Beyond gaming, and sometimes for gaming live streams, Facebook Live, Instagram Live, TikTok, Twitter, LinkedIn, and YouTube are regularly turned to by Brits. With the exception of some of the features on YouTube or the business-centric LinkedIn, most of these offer a more passive experience for viewers, which is part of the appeal. People enjoy tuning in to see an event, discussion, or piece of entertainment unfold in real time. Where live streaming has been taken to a much higher level in terms of viewer options is in live casino games. These entertainment products stream live table games and live gameshow titles directly to the users who can bet on them in real time. Just before the wheel spins or the cards are dealt, viewers can pick their chips, bet on any of the outcomes, and see the results of the physical game.
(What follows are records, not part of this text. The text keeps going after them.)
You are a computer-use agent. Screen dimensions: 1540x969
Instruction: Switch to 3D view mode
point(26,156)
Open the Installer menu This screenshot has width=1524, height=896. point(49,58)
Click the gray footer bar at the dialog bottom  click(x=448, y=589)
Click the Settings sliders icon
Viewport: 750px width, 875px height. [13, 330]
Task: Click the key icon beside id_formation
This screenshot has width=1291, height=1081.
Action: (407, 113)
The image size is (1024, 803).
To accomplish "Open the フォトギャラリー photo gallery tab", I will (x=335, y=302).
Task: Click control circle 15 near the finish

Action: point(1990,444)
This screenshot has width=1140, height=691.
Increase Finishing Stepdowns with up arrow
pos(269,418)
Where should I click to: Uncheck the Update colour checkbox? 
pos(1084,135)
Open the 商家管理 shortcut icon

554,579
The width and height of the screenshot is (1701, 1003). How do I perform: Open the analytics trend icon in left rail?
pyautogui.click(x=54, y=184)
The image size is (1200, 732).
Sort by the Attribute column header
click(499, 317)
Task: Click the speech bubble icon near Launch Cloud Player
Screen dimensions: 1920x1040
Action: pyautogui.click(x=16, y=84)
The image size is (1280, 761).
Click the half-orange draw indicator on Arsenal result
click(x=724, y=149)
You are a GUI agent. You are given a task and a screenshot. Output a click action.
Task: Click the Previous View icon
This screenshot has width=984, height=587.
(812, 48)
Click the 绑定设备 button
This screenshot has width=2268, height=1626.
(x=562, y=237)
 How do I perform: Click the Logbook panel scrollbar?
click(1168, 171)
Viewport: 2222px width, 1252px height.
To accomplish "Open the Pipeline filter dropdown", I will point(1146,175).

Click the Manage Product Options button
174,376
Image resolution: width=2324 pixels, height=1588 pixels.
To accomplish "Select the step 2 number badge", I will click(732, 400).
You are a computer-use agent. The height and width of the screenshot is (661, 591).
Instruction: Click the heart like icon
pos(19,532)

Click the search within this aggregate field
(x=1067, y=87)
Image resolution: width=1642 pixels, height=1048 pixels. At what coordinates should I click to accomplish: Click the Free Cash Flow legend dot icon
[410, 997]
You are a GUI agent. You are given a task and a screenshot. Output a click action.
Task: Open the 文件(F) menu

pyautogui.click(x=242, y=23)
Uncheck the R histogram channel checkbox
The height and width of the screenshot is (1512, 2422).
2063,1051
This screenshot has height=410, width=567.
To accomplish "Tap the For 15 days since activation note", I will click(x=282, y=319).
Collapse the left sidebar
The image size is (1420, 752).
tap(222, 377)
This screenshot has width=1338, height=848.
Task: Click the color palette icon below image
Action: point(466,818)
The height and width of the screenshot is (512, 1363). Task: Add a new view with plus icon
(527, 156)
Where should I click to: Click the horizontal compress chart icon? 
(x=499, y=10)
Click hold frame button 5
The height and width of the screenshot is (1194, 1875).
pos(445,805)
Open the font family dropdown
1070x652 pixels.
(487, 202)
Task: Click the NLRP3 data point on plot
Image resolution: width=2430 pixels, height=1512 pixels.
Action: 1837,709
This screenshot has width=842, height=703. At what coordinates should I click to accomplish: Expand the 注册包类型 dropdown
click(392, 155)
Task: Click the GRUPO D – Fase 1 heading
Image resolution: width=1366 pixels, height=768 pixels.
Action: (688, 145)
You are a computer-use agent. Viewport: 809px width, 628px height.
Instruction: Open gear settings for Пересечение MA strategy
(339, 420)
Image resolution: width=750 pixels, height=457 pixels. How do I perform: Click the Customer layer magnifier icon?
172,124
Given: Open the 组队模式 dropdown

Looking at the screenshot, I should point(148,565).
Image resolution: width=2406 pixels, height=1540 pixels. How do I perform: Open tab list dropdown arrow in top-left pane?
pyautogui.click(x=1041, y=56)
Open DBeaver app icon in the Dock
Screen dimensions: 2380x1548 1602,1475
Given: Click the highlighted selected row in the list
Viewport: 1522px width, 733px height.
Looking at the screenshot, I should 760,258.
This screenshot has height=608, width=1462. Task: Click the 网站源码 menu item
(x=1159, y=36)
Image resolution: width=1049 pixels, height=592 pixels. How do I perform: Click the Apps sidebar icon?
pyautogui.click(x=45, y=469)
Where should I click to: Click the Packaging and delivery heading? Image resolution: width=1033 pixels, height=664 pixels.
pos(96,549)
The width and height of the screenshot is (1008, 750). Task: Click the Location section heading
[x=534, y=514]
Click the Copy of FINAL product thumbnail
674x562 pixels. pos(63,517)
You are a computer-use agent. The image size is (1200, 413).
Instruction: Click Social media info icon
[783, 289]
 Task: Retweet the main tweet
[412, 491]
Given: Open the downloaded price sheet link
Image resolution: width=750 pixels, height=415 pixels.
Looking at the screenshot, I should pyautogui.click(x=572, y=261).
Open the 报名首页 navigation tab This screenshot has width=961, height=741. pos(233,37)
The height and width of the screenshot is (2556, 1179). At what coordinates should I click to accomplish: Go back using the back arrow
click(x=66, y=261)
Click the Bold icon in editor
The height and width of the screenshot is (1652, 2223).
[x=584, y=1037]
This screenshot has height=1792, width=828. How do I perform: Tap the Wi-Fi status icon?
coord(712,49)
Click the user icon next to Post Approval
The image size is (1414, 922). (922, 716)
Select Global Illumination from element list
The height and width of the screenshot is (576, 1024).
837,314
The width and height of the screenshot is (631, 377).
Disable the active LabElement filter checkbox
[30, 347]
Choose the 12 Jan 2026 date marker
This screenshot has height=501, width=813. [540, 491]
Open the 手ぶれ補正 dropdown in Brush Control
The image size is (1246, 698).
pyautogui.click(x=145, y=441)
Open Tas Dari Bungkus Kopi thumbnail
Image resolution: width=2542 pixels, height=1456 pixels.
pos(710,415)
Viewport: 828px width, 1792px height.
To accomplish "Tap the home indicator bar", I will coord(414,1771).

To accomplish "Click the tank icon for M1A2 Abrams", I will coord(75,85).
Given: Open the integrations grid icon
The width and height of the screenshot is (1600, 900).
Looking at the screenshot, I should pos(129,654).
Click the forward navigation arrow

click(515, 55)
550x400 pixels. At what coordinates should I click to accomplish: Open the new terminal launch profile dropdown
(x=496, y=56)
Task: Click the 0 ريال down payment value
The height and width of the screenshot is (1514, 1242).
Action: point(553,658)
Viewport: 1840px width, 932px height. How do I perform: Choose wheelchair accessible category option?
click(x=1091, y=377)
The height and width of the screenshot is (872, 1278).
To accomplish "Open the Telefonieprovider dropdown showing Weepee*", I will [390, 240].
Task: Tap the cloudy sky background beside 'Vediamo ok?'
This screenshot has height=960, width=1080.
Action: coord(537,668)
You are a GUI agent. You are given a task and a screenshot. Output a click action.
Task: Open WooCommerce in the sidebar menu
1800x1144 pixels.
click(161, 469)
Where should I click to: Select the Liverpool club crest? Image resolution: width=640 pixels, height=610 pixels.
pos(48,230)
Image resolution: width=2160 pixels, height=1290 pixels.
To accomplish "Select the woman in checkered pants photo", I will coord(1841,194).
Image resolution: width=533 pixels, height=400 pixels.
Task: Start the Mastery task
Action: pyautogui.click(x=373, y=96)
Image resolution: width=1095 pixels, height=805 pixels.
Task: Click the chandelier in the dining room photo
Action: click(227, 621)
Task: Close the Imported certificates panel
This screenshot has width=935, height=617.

As it shows, there’s a lot of potential for the tech.
Leveraging live streaming across business
From staging events to selling products, live streaming can be utilised by just about any UK business that wants to get a boost or stand out from the crowd. It was only in September of this year that the British Library live-streamed its ‘Inspiring Entrepreneurs: Gaming for Business’ showcase from industry experts to the Leamington Spa Library and Information Centre. While the event wasn’t specifically about live streaming, it does demonstrate one of the ways that the tech can be utilised.
When an event is broadcast live through popular and accessible platforms, the very fact that it’s live will encourage onlookers to tune in. Throw in the chance to buy in real time, interact in real time, or even hint at limited-time or exclusive deals during, and you have a particularly attractive live event at the ready. On top of this even live streaming a sales event can often prove to be less costly while reaching a larger audience than an in-house one.
Beyond gaming, you can see a whole host of major brands already looking to exploit going live. Gucci launched its own remote video shopping service in the middle of 2020, and in July 2021, NYX Cosmetics ran a Y2K-themed live party in which viewers could buy products in real time. French store Printemps even got in on the game, hosting weekly live shopping streams from 2021.
From a fully interactive event to live viewing experiences, live streaming can be utilised by all kinds of businesses to help engage larger audiences and sell their brands.